Un Poitou pour quoi faire ?

L’hypothétique projet de réunir les départements de la Vienne et des Deux-Sèvres sous le label « Poitou », n’a t-il pas déjà vécu et n’est-il pas incongru à l’heure de la Nouvelle Aquitaine ?

S’il y a, certes, une nécessité à construire une dynamique territoriale renouvelée, quand des villes comme Limoges et Poitiers perdent leur rôle de capitales régionales, un « repli » dans le Poitou est-il la bonne réponse ?

Je ne le pense pas et ne suis pas le seul apparemment, même si existent une culture poitevine et même une langue dirait Yannick Jaulin.

Ségolène Royal avait su mettre en valeur la dimension territoriale de l’ancienne région et la faire reconnaître à travers nombre d’actions et de symboles : des manifestations comme les Nuits romanes ; l’aventure de l’Hermione ; des actes politiques singuliers, comme la démocratie participative (en particulier dans les lycées), et des budgets du même nom ; des orientations partagées avec les autres collectivités dans le cadre de contrats de territoires alliant proximité d’actions et de décisions ; sans oublier la croissance « verte et bleue » inspiratrice de réformes portées à l’échelle du pays tout entier.

Le Poitou-(Charentes) de la fin du XXe siècle, c’était tout cela, et bien d’autres choses dont les Picto-charentais peuvent être légitiment fiers.

Même si le Poitou était aussi un « seuil » en géographie, il ne peut désormais plus l’être, dans la nouvelle organisation territoriale, pour passer d’une région à l’autre, d’une métropole à l’autre !

Aujourd’hui, les vrais défis me semblent ailleurs.

Les métropoles commencent déjà à montrer leurs limites. L’attractivité ne signifie pas pour autant qualité de vie.
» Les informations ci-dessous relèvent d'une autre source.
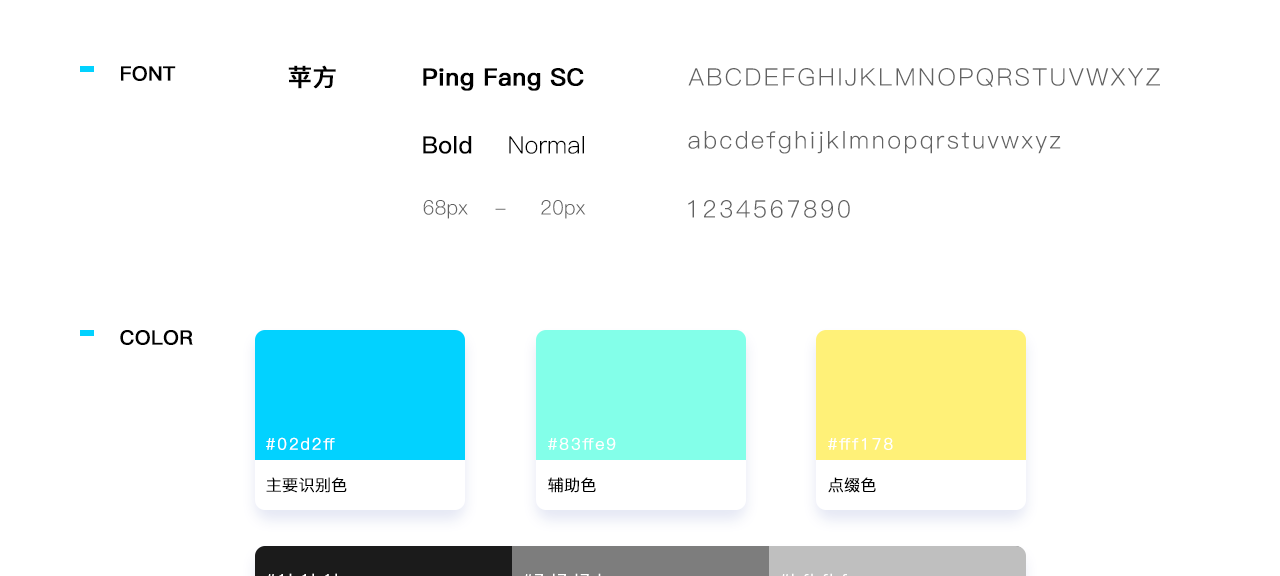
Task: Pick the cyan #02d2ff swatch
Action: point(360,395)
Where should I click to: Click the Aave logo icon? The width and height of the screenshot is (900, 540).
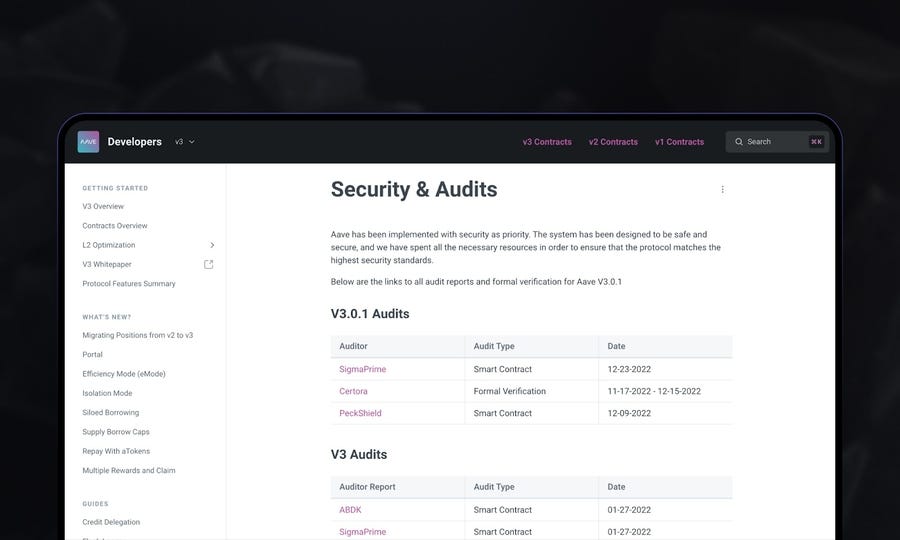point(88,142)
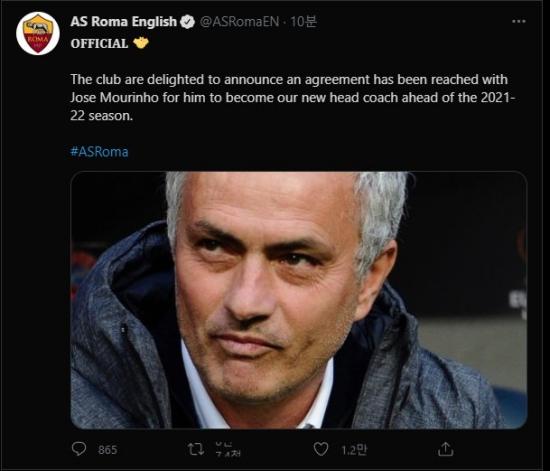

La circulation automobile y devient impossible, s’y loger de plus en plus coûteux, et demain se poseront des problèmes d’accès à ….l’eau potable !

Est-ce cela le nouvel aménagement du territoire qui voit les gens s’agglutiner sur la façade Atlantique de Bordeaux à la Rochelle, et abandonne l’arrière-pays à ses difficultés d’espaces en voie de marginalisation ?

Parce que je m’inscris en totale opposition à cette vision, je ne veux pas que l’on transforme un territoire hier riche de son économie agricole et touristique en un territoire industrialisé dédié à la production d’énergies destructrice de son identité paysagère ; je ne veux pas d’un territoire support d’une agriculture productiviste destructrice de la bio-diversité ou constituée de fermes-firmes ; je ne veux pas d’un territoire habité d’actifs devenir seulement un espace résidentiel.

Je crois à l’inverse que des villes comme Limoges et Poitiers doivent trouver une place nouvelle dans une dynamique territoriale susceptible de contrecarrer la logique jacobine qui ferait de Bordeaux le Paris de la nouvelle région.

Des dynamiques bi-latérales peuvent se construire pour créer des passerelles, dans un dépassement des « seuils ». Entre Tours et Poitiers (comme entre Clermont-Ferrand et Limoges), il y a un « défi territorial » à relever que l’hypothétique création d’un Poitou ne permettra pas.

Cette nouvelle dynamique urbaine ne saurait cependant à son tour se faire au détriment des « interlands », parce que ce serait reproduire une nouvelle forme de jacobinisme provincial.

Ceci est également vrai pour les anciennes agglomérations, devenues communautés urbaines.

Il y a une singularité territoriale à refonder dans cette région où la qualité de la vie en fait une destination favorite des touristes étrangers, qui attire aussi de nouvelles populations ; mais elle ne saurait se définir et se limiter à un nouveau Poitou.